Monday, July 24, 2006

Romans 13:8-14

In the first eleven chapters of Romans, Paul discussed several significant themes. While challenging to summarize, clearly Paul meant to reinforce in his readers a deep sense of God’s great mercy and love in Jesus toward all people. Whatever the past, present, and future, we can take heart in God’s steadfast embrace and redemption of our world and our lives in Jesus, even at the cost of the cross.

On this foundation, Paul turned to reinforce in his readers how they should respond to God’s acts. “God has demonstrated his great mercy and love. Now live the new life he gives you!” So Paul exhorted followers of Jesus to be transformed from within by God, that they would outwardly live the good and perfect will of God.

At the core of this transformed life is love. Beginning in chapter twelve, Paul showed a number of ways our love for God should flow out in specific, loving attitudes and actions to any and all around us.

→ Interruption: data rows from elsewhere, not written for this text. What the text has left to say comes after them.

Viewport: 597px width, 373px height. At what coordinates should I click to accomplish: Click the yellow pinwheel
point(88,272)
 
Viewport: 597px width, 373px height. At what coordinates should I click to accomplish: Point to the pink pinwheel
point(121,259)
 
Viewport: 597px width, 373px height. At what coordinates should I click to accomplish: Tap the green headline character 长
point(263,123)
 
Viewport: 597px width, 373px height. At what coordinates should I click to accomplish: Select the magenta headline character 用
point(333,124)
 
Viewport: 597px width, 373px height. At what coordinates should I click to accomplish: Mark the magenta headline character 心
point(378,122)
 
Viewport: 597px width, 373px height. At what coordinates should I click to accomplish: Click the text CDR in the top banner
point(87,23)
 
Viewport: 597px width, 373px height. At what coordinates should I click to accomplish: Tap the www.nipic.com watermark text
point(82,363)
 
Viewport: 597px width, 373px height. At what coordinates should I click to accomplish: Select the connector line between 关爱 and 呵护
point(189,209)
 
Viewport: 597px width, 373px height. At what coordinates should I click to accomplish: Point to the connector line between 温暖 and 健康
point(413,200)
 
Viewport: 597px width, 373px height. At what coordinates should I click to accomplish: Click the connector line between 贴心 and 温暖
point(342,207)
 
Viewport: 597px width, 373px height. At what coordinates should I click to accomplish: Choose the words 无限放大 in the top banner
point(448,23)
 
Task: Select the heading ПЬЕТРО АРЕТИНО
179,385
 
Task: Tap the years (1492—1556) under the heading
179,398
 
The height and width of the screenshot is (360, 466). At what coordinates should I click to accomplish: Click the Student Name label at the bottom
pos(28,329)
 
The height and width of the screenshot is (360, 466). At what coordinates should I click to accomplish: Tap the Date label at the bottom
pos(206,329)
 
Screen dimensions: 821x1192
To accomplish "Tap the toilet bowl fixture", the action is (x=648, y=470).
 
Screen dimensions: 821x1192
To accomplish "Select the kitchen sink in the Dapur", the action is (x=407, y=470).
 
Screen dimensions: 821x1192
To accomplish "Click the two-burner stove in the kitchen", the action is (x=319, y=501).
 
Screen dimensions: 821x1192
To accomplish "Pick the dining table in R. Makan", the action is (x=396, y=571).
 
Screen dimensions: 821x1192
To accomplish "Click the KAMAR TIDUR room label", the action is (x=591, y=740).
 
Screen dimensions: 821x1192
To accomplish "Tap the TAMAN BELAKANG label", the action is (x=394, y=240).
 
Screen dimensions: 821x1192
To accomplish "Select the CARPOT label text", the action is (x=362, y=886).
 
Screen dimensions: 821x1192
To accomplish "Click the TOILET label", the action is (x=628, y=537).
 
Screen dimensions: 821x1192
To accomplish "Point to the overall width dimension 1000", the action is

The love we are to incarnate, modeled on God’s love for us in Jesus, is not to be limited to family and friends (though surely it should characterize those relationships!) but is to be extended to strangers, official persons (e.g., government authorities), and even enemies!

To underscore the concrete nature of love, Paul employed a financial image: debt fulfillment. This may run counter to our sensibilities about love. We often think of love in emotional and sentimental terms. Here Paul characterized love in terms of obligation and transaction – fulfilling a debt. In this regard, love does not subsist in emotions. It consists in will and act – first God’s, then ours.

Yet clearly such love is more than mere obligation-transaction. Paul shifted and enriched the notion of love in stating that the debt-fulfillment of love does no harm to another. This admonition reminds us of medical ethics. Yet even the “does no harm” prescription is only the minimum. The ultimate is to restore a person to true well-being. And this we see in Paul’s robust love-admonitions to bless and do good to those around us.

Christian love, then, is more than an emotional state; it is a transaction. The “debt” imagery reminds us of this. Yet, it is also more than mere “financial satisfaction”; love is restoring, beneficial action, a regimen of being blessing and medicine to another. Even as God’s love is truly medicinal for us, when God heals us, we in turn must become practitioners of love to those around us, not only doing no harm, but far more, making them well.